* Dati mostrati *
▽
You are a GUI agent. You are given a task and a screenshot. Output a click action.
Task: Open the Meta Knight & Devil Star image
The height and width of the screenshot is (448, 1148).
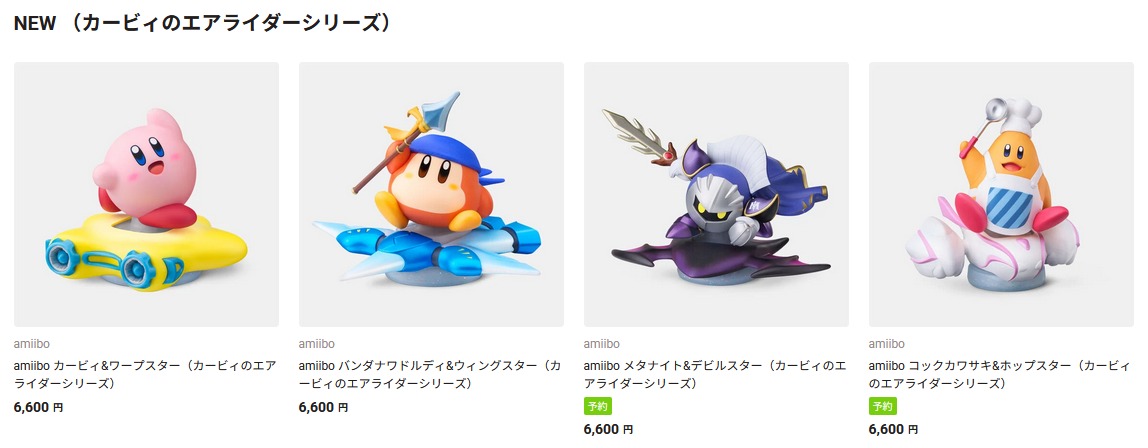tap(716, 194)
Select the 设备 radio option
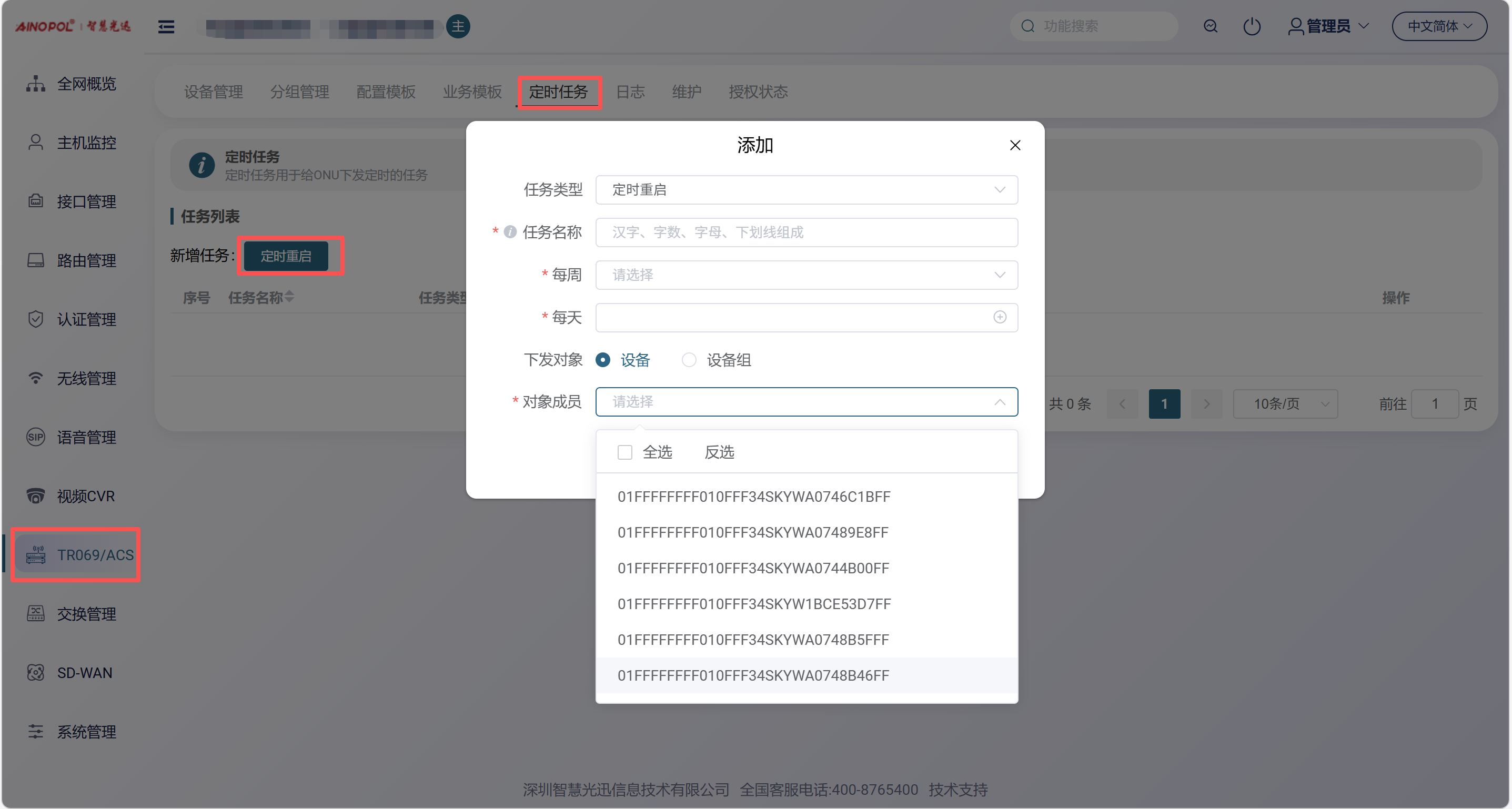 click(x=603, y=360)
△
▽
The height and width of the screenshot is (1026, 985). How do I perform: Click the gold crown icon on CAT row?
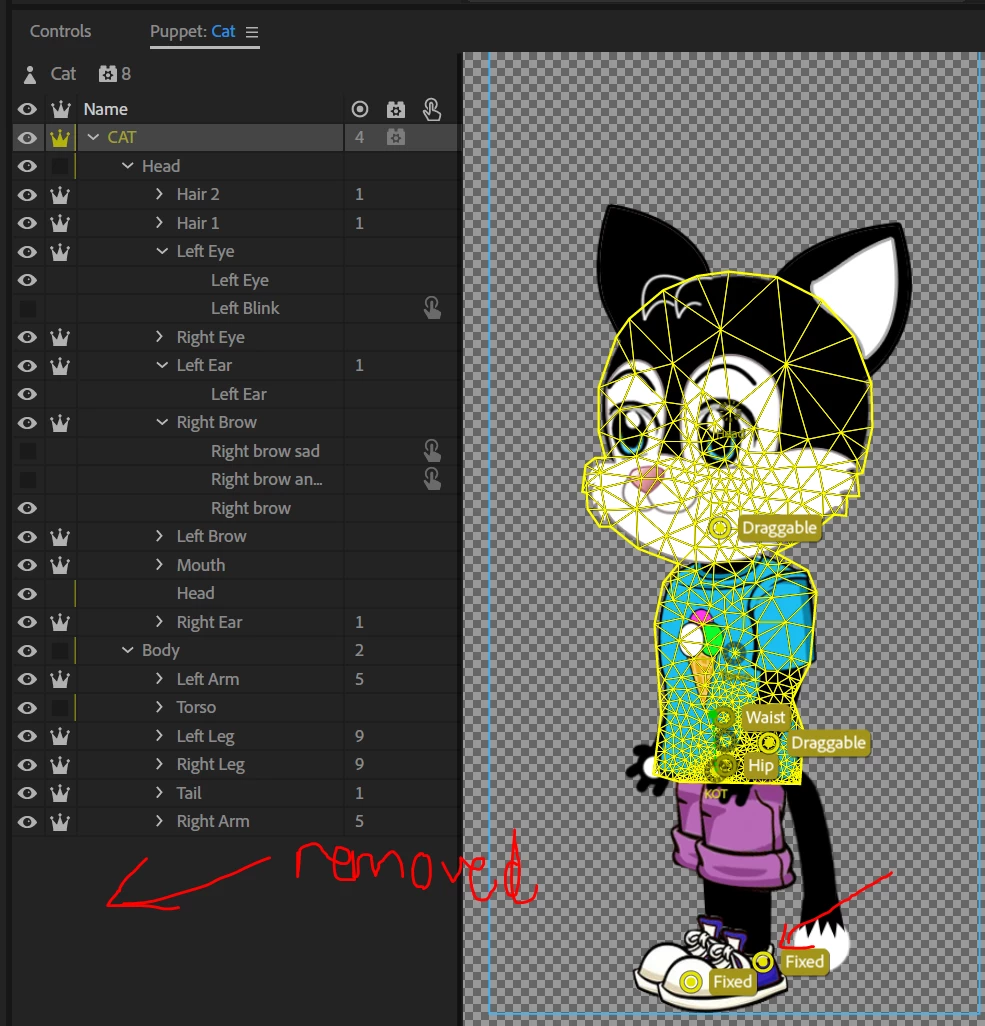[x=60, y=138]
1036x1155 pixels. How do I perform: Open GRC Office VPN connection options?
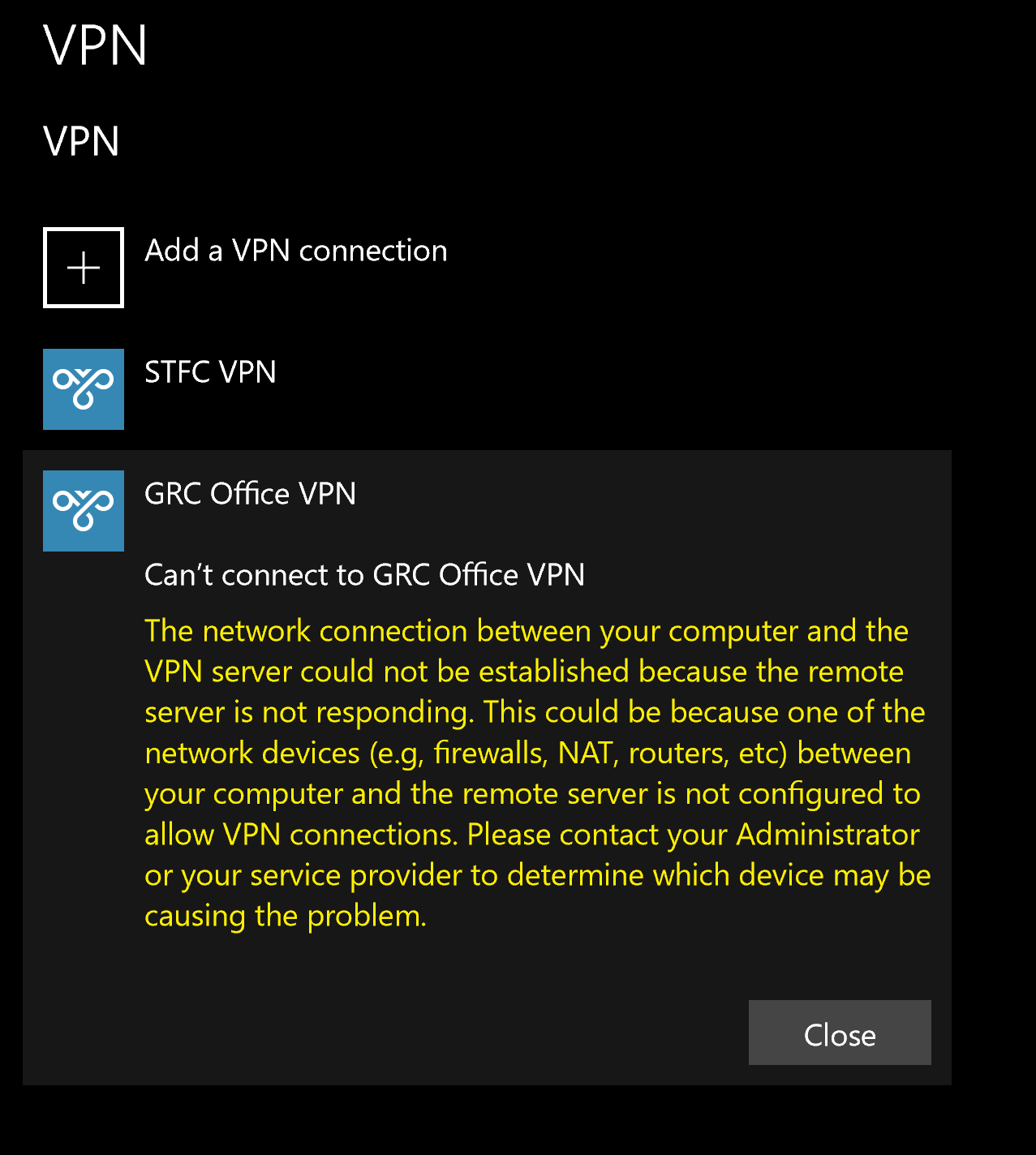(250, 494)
△
▽
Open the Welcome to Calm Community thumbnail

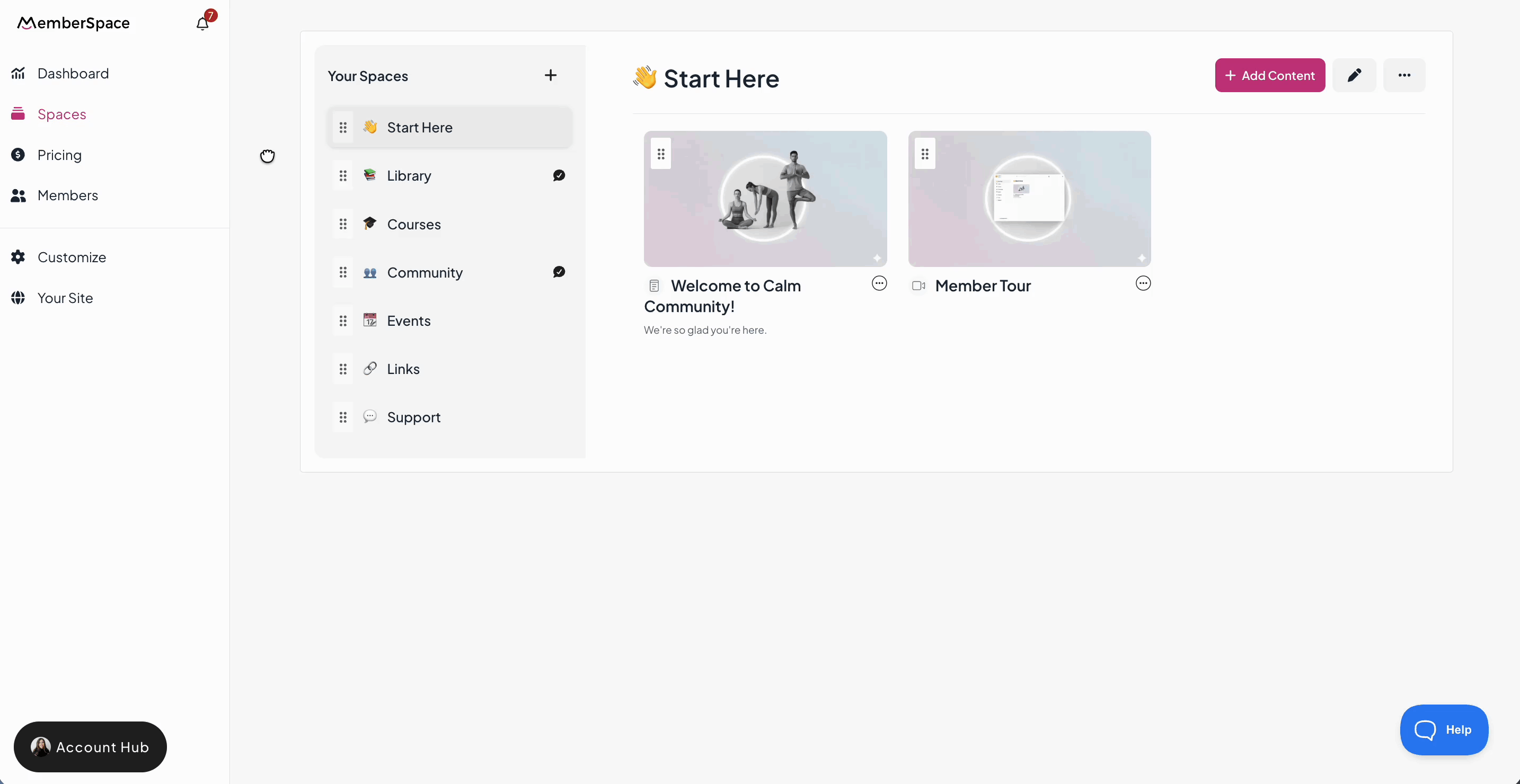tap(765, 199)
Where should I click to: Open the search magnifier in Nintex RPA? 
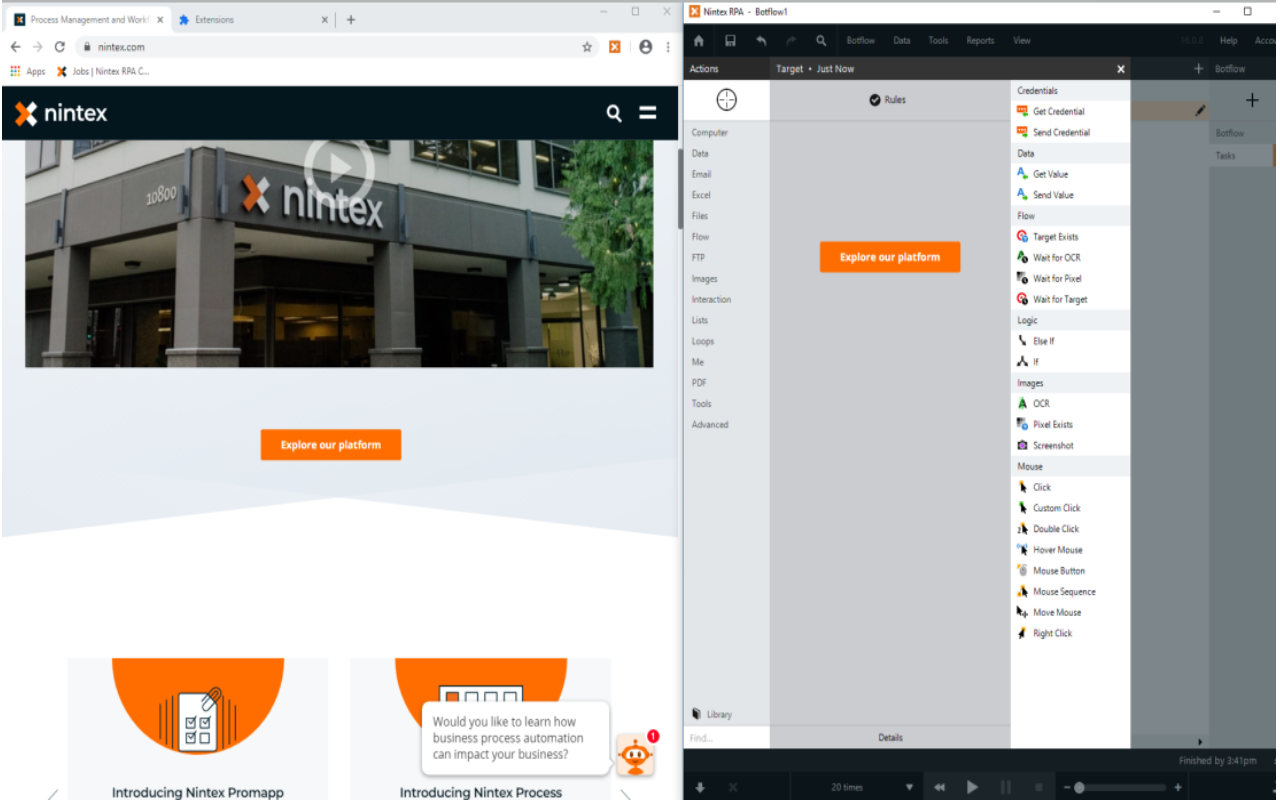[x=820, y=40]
△
Moltiplica per 1,95 le coordinate nelle risposte dei dati, dalla riga che contiene "Where should I" fino alla riga che contiene "[x=820, y=40]", entrambe incluse, e arrotondale a numeri interi, con le metà arrotondate per eccesso. Riscrivi soltanto queste righe, richieste comprese, senza le immagini.

Where should I click to: Open the search magnifier in Nintex RPA? 
[x=1599, y=78]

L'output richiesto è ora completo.